I believe there’s been questions in the past about the best use of leader_set/leader_get and the documentation (Implementing leadership and Leadership howtos) is also very nice to read. However, I’m looking to better understand how Juju hooks work and think about scalability.
The end goal I want to achieve is:
- principal_app:exporter-endpoint <-> remote_subordinate_app
- physical_node:juju-info <-> remote_subordinate_app:juju-info (places the subordinate in all the physical nodes of an environment)
On step (3), the subordinate app shares peer information that will be used by each of the units to build data share with the “principal_app” on step (1). “principal_app” will build all the shared config on a single configuration file (so the file needs to be rebuilt on every change).
The procedure above will:
1.a) trigger “peer-endpoint-relation-joined” every time new peers are added
1.b) trigger “peer-endpoint-relation-changed” because the new peer units will call relation_set to share their details
1.c) trigger “exporter-endpoint-relation-changed” for every subordinate unit. Each one shared a built information of their relation with the other peer units.
2.a) trigger “peer-endpoint-relation-departed” every time peers are removed, which will also trigger “exporter-endpoint-relation-changed” because the subordinate units will update their shared data.
2.b) trigger “exporter-endpoint-relation-departed” for each removed peer
It seems like a better approach would be for the “principal_app” to receive a single “exporter-endpoint-relation-changed” instead of Nx where N is the number of physical nodes. To achieve this, the leader of the remote_subordinate_app should be the only one sending the data to the “principal_app”, while peer subordinates should share their details via leader_set (which would trigger the “leader-settings-changed” hook).
A question I have is if the “-relation-changed” hook identifies which of the units has triggered it. Right now, when that hook is triggered, all the related units are parsed. It would be less expensive to only run relation_get against the unit that triggered it.
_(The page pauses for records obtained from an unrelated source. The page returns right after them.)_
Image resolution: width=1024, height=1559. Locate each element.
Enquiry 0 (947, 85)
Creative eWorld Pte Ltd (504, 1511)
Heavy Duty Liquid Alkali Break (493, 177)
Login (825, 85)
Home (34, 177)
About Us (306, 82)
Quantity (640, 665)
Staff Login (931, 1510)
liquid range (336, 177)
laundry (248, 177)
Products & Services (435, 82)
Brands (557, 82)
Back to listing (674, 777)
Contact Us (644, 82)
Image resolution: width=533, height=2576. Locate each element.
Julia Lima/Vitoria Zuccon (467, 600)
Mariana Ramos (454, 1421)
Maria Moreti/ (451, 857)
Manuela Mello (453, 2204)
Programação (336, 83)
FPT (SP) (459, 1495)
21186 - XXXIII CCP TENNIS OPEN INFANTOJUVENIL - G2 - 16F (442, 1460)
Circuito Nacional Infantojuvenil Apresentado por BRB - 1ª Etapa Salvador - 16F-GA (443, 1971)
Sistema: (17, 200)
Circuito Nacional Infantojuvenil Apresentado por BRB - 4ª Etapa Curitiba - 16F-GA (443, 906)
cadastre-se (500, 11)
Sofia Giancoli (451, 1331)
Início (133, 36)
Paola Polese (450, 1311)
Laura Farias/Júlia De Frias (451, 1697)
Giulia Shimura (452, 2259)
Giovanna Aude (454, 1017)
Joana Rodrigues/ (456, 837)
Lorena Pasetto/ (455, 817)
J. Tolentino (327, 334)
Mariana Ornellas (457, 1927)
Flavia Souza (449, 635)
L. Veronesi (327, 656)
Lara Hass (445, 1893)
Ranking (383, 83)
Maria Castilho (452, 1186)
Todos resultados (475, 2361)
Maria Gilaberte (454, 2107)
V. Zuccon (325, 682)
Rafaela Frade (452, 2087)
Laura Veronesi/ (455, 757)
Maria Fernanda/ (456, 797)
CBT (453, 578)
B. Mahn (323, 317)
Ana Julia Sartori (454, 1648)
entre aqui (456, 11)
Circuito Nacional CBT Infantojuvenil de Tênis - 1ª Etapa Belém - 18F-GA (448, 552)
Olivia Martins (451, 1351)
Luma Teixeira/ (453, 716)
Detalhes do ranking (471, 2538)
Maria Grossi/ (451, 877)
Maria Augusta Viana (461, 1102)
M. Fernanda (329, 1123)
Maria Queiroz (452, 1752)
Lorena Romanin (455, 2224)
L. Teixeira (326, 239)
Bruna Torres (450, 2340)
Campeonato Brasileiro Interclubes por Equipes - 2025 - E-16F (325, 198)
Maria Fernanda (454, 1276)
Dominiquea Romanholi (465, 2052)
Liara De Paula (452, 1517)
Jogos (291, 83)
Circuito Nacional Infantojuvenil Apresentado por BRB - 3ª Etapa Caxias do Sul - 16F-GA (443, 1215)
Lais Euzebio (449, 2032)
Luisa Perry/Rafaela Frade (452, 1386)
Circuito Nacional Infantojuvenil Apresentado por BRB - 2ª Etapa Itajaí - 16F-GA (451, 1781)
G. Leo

On the other hand, if “leader_set” is used, I think it would be less expensive to also manage local data (via the unitdata db) to limit calls to “leader_get”. Otherwise, let’s say 200x nodes could make the leader unit become a bottleneck with 199 “leader_get” calls.
What do you think about it? In case it helps, the use case above is prometheus using the http interface to receive data from the “prometheus-blackbox-exporter” service running on each compute-storage node of a cloud. The blackbox exporter uses the “icmp” module to probe all its peers are reachable (and all its peers do the same, so any config change needs to rebuild the 1-N relation for pings). Note that each node may have a different networking setup, so all the available networks are shared with their peers so they can decide which ones can be used to test pings (some may configure 2-3 different ping probes, others may only be able to configure one - this to say that the 1-N relation needs to be built by each peer subordinate unit).
FWIW, a disadvantage in Prometheus is that a single prometheus.yml file can be configured for scrape_configs. A different use case is Nagios and the nrpe-charm subordinates. The current nagios-charm builds every config on a single charm.cfg file but Nagios allows to have multiple config files, so each nrpe unit could create its own file (less disk writes, as charmhelpers’ hosts.write_file checks the content before it writes). In this Nagios case, it would very much help if the triggered -relation-changed would identify the unit that triggered it.
Sorry for the long post, and let me know if there’s anything I may have forgotten to understand the use cases. The fear is when 200 subordinate peers exist, and how would it be less time (and resource) consuming to process: 1) all subordinate changes 2) a single subordinate change. For (1), it seems leadership would be best. For (2), I’m not so sure.